3.3. BjSOS3 Could Rescue the ΔAtsos3 Mutant of Arabidopsis Under Salinity Stress

Arabidopsis seeds with knock out AtSOS3 gene (Mutant stock CS3869) were procured from ABRC and used for the complementation assays. Full length BjSOS3 gene cloned in plant expression vector, pCAMBIA1304 at NcoI and SpeI sites was used for transformation of the ΔAtsos3 mutant (Fig. S2^{(3.1MB, pdf)}). Root bending assays were performed in T3 homozygous seedlings and phenotypes of BjSOS3-complemented lines with the ΔAtsos3 mutant and WT arabidopsis seedlings were compared. Morphological observation showed that WT, BjSOS3-complemented lines as well as the ΔAtsos3 mutant seedlings grew well and appeared healthy on control Murashige-Skoog (MS) medium without NaCl supplement (Fig. 3a).
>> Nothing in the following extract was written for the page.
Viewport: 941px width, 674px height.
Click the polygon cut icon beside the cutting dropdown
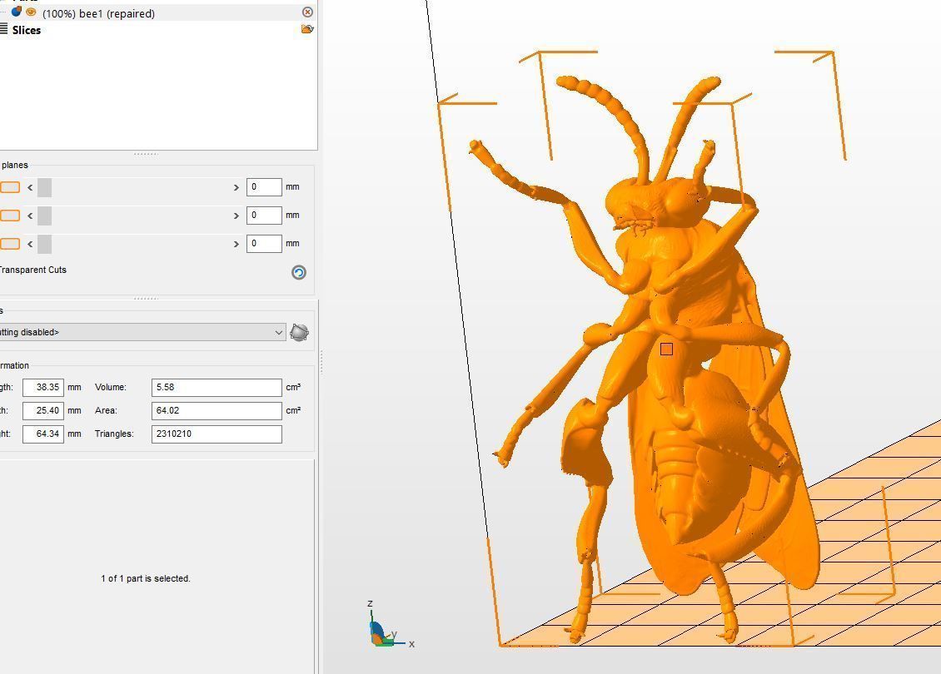point(299,331)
In contrast, on the media containing 100 mM NaCl, the growth of the ΔAtsos3 mutant was substantially compromised while the complemented lines grew very well (Fig. 3b). On plates with MS agar media containing 200 mM NaCl, the growth of the ΔAtsos3 mutant was drastically compromised and chlorophyll bleaching was observed. However, seedlings of the ΔAtsos3 mutant complemented with BjSOS3, showed higher tolerance to salinity and survived on MS agar media supplemented with 200 mM NaCl (Fig. 3c). It was also found that on the plates containing MS agar media supplemented with 0 or 100 mM of NaCl, all the seedlings of WT, the ΔAtsos3 mutant as well as the ΔAtsos3 mutant complemented with BjSOS3 could survive for 5 days. However, in the presence of higher salinity (200 mM NaCl), the ΔAtsos3 lines showed a significant reduction in survival, where only 6% seedlings could survive in contrast to 80% survival for the WT seedlings. Interestingly, seedlings of the ΔAtsos3 mutant complemented with BjSOS3 showed a response similar to that of the WT where 80% survival rate was recorded under similar stress conditions.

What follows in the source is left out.